▶ **Problem**:
Copy out all the records below, swapping each "Viewport" for "Window" and changing nothing else.

▶ **Provided material**:
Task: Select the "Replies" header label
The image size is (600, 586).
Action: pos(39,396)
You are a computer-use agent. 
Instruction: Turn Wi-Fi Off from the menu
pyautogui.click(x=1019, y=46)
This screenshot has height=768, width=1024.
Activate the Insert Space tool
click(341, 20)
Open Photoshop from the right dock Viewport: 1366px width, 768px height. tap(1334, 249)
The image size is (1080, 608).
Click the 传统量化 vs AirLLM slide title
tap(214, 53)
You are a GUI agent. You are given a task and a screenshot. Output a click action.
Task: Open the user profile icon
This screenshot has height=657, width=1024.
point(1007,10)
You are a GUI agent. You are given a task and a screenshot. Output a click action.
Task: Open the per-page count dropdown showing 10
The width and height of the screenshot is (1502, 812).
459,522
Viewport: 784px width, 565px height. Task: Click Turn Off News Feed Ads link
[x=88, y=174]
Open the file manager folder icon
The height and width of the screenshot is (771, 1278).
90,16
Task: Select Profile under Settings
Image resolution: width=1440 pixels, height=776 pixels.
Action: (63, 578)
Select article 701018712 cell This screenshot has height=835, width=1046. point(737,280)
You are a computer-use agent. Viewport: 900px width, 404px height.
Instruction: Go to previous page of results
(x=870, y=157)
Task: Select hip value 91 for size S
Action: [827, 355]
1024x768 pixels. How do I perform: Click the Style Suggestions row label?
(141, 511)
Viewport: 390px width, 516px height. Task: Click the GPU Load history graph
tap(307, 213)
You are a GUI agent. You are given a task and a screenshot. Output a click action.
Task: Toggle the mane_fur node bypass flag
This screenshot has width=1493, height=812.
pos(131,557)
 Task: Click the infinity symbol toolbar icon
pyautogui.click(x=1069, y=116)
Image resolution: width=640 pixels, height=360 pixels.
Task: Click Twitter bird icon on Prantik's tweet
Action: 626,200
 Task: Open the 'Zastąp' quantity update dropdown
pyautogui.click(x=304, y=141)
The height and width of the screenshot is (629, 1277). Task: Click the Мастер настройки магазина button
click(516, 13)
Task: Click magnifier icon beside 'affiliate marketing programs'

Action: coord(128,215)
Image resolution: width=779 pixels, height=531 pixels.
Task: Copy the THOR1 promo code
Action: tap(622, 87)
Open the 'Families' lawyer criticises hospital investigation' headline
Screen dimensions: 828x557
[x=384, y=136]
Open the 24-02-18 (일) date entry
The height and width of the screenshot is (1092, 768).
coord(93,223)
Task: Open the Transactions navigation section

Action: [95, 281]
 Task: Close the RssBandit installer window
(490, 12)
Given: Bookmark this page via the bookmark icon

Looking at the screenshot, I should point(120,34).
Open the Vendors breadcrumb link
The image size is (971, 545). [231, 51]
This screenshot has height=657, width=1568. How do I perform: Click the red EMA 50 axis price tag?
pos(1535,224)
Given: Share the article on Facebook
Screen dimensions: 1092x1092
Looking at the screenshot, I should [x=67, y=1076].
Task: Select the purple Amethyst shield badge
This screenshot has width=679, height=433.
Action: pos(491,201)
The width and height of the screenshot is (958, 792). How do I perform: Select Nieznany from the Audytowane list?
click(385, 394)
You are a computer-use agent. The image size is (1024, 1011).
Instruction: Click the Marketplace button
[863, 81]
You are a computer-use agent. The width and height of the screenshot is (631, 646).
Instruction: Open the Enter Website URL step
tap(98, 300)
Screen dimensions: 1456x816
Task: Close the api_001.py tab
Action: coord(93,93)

▶ **Response**:
Task: Select the "Replies" header label
The image size is (600, 586).
Action: pos(39,396)
You are a computer-use agent. 
Instruction: Turn Wi-Fi Off from the menu
pyautogui.click(x=1019, y=46)
This screenshot has height=768, width=1024.
Activate the Insert Space tool
click(341, 20)
Open Photoshop from the right dock Window: 1366px width, 768px height. tap(1334, 249)
The image size is (1080, 608).
Click the 传统量化 vs AirLLM slide title
tap(214, 53)
You are a GUI agent. You are given a task and a screenshot. Output a click action.
Task: Open the user profile icon
This screenshot has height=657, width=1024.
point(1007,10)
You are a GUI agent. You are given a task and a screenshot. Output a click action.
Task: Open the per-page count dropdown showing 10
The width and height of the screenshot is (1502, 812).
459,522
Window: 784px width, 565px height. Task: Click Turn Off News Feed Ads link
[x=88, y=174]
Open the file manager folder icon
The height and width of the screenshot is (771, 1278).
90,16
Task: Select Profile under Settings
Image resolution: width=1440 pixels, height=776 pixels.
Action: (63, 578)
Select article 701018712 cell This screenshot has height=835, width=1046. point(737,280)
You are a computer-use agent. Window: 900px width, 404px height.
Instruction: Go to previous page of results
(x=870, y=157)
Task: Select hip value 91 for size S
Action: [827, 355]
1024x768 pixels. How do I perform: Click the Style Suggestions row label?
(141, 511)
Window: 390px width, 516px height. Task: Click the GPU Load history graph
tap(307, 213)
You are a GUI agent. You are given a task and a screenshot. Output a click action.
Task: Toggle the mane_fur node bypass flag
This screenshot has width=1493, height=812.
pos(131,557)
 Task: Click the infinity symbol toolbar icon
pyautogui.click(x=1069, y=116)
Image resolution: width=640 pixels, height=360 pixels.
Task: Click Twitter bird icon on Prantik's tweet
Action: 626,200
 Task: Open the 'Zastąp' quantity update dropdown
pyautogui.click(x=304, y=141)
The height and width of the screenshot is (629, 1277). Task: Click the Мастер настройки магазина button
click(516, 13)
Task: Click magnifier icon beside 'affiliate marketing programs'

Action: coord(128,215)
Image resolution: width=779 pixels, height=531 pixels.
Task: Copy the THOR1 promo code
Action: tap(622, 87)
Open the 'Families' lawyer criticises hospital investigation' headline
Screen dimensions: 828x557
[x=384, y=136]
Open the 24-02-18 (일) date entry
The height and width of the screenshot is (1092, 768).
coord(93,223)
Task: Open the Transactions navigation section

Action: [95, 281]
 Task: Close the RssBandit installer window
(490, 12)
Given: Bookmark this page via the bookmark icon

Looking at the screenshot, I should point(120,34).
Open the Vendors breadcrumb link
The image size is (971, 545). [231, 51]
This screenshot has height=657, width=1568. How do I perform: Click the red EMA 50 axis price tag?
pos(1535,224)
Given: Share the article on Facebook
Screen dimensions: 1092x1092
Looking at the screenshot, I should [x=67, y=1076].
Task: Select the purple Amethyst shield badge
This screenshot has width=679, height=433.
Action: pos(491,201)
The width and height of the screenshot is (958, 792). How do I perform: Select Nieznany from the Audytowane list?
click(385, 394)
You are a computer-use agent. The image size is (1024, 1011).
Instruction: Click the Marketplace button
[863, 81]
You are a computer-use agent. The width and height of the screenshot is (631, 646).
Instruction: Open the Enter Website URL step
tap(98, 300)
Screen dimensions: 1456x816
Task: Close the api_001.py tab
Action: coord(93,93)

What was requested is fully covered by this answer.